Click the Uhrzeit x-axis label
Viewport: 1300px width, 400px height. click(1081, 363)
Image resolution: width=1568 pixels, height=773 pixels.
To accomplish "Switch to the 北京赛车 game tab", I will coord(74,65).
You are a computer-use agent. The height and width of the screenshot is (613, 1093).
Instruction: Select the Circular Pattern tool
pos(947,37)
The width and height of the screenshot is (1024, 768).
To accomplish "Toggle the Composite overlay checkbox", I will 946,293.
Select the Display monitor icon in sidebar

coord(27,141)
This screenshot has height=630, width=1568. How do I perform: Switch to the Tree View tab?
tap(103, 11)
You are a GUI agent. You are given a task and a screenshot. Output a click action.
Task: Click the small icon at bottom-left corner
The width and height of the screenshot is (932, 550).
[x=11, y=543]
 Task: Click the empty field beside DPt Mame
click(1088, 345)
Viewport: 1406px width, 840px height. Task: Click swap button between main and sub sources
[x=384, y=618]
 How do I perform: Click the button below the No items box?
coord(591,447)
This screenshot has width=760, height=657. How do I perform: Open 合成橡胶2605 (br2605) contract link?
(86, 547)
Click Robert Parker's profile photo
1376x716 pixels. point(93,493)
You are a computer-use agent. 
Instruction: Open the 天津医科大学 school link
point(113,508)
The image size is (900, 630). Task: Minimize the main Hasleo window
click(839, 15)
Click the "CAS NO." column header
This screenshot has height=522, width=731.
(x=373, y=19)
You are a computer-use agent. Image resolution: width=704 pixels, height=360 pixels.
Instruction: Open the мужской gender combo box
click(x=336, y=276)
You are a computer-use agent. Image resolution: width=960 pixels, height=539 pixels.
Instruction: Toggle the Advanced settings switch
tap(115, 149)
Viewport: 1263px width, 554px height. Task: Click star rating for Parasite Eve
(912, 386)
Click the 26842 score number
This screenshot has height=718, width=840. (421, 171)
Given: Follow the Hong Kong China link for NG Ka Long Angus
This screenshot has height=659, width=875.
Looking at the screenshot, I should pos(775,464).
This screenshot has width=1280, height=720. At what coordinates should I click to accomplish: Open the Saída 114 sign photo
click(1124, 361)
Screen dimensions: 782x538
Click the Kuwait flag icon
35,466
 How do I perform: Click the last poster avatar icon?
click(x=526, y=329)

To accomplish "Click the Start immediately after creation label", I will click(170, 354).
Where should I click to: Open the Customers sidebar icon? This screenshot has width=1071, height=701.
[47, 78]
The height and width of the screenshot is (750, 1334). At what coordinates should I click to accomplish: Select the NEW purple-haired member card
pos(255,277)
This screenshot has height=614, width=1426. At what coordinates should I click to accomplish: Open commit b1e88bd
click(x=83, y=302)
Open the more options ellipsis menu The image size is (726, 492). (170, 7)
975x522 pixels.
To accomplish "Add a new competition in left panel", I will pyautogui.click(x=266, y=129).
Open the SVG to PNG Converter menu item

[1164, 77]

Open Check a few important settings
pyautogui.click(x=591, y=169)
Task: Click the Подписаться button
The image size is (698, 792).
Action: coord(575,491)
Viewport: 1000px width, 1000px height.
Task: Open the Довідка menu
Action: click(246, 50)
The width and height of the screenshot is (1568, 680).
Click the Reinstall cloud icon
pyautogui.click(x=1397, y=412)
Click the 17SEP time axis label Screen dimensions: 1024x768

What this task involves:
Check each line above for the string "agent", then copy the ones that have it.

Output for this task:
You are a computer-use agent. The height and width of the screenshot is (613, 1093).
You are a GUI agent. You are given a task and a screenshot. Output a click action.
You are a computer-use agent. 
You are a computer-use agent. Image resolution: width=704 pixels, height=360 pixels.
You are a computer-use agent. Image resolution: width=960 pixels, height=539 pixels.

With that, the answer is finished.